Does the pope’s shit smell? One of many imponderables thrown up from time to time. Or is it that I just don’t care?

SavoirFaire's avatar

@Hypocrisy_Central It seems to me that the possibility of a prostitutes turning their lives around is not as dim as you think. The main element of their oppression is a lack of financial independence, which the lottery winnings would provide. As for trusting the police, prostitutes are quite aware that they only need to fear vice officers. And ex-prostitutes could even go to them if they needed help with their (former) pimps. I’m sure the police would be quite happy to help out in that regard.

No doubt you are correct that a pimp would do everything possible to prevent this from happening, and it might make the possibility of a prostitute winning the lottery like this a distant possibility. But were it to happen, I think the resources for escaping are available even for someone who is largely isolated from family and friends.

iamthemob's avatar

@SavoirFaire

I don’t think you’re fully crediting, if we’re talking about the real world, the various other elements that play into dependence outside of financial dependence. Talking about the pimp relationship, there is most of the time an extreme level of physical and emotional abuse, and eventually a battered woman’s syndrome style of codependence. When drugs are involved, as they often are, the dependence is intensified. The oppression is institutional when you consider police involvement (as many sex workers are victims of sexual assault by the police), a lack of education and the stigma of someone thinking that because it’s something they’ve done, no one will ever hire them because of their hooking past. Going to the police is always, practically much of the time and profoundly in the mind of a prostitute, a dangerous and frightening thing to do for many of the street workers/girls with pimps.
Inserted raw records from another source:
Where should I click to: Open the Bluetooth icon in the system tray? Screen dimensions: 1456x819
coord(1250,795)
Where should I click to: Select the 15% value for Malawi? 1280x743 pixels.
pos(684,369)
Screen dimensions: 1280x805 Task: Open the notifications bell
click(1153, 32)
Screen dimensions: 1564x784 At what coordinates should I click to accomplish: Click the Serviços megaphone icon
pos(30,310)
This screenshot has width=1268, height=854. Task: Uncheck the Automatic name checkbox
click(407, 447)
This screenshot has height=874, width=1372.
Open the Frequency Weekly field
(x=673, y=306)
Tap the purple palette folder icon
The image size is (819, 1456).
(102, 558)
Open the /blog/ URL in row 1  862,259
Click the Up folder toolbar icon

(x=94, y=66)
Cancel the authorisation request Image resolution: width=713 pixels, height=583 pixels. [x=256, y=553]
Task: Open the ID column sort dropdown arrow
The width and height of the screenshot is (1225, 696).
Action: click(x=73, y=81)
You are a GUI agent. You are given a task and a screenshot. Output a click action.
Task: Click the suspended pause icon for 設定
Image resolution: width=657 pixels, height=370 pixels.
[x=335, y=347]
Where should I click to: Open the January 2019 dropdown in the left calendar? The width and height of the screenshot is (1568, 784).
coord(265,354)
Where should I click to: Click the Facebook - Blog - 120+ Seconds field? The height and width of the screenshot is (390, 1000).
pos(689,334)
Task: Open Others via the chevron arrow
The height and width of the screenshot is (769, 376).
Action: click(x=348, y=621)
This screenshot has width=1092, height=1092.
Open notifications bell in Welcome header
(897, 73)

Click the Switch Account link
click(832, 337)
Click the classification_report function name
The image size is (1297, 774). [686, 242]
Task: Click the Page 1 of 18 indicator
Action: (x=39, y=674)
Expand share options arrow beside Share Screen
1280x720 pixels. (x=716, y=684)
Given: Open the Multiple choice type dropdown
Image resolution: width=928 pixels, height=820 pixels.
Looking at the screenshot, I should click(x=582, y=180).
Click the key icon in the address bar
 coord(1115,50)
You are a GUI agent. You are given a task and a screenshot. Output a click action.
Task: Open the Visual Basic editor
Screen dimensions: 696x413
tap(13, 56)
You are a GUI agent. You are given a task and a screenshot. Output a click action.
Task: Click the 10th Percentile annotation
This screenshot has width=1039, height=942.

The availability of resources doesn’t matter if someone is psychologically conditioned to think the resources can’t help them…and when, in all honesty, they often don’t.

SavoirFaire's avatar

@iamthemob That’s a good point, and I certainly don’t know that much about the situation on the ground for prostitutes. I have one friend who used to be a prostitute, but she is a particularly strong person and has never been into hard drugs. Also, I am imagining the resources available to a person who has the lottery winnings, not those available to any given prostitute. It is for people in that situation that I think @Hypocrisy_Central may be overestimating the difficulty of leaving the profession.

But like @Hypocrisy_Central, I have been focusing on the external factors affecting the possibility of escape. The internal factors you mention are certainly important to any overall evaluation of how likely it is one might be able to stop being a prostitute upon winning the lottery.

cookieman's avatar

@Hipocrisy_Central: Sadly, my above story is very true. Much like the dozens of others I have from working with troubled students for seven years.

anartist's avatar

Probably none of the above comments about making generalizations about hookers are directed at my contribution, but in case they are, my generalization was about people who receive windfalls.

Just like the sad story above about the 50k inheritance and the return to the street, many lottery winners manage their winnings so poorly they end up worse off than they were before. And if she [or he] burned through the money so quickly there was no time to acquire skills for a better living, reverting to the most familiar way of living to survive would be a likely outcome.

Possibly even a lucky outcome, because reckless living could leave the winner in worse shape than before. Harder to work as a call girl instead of doing street tricks if one has no place to live.

I personally would immediately seek a financial advisor’s advice if I won the lottery.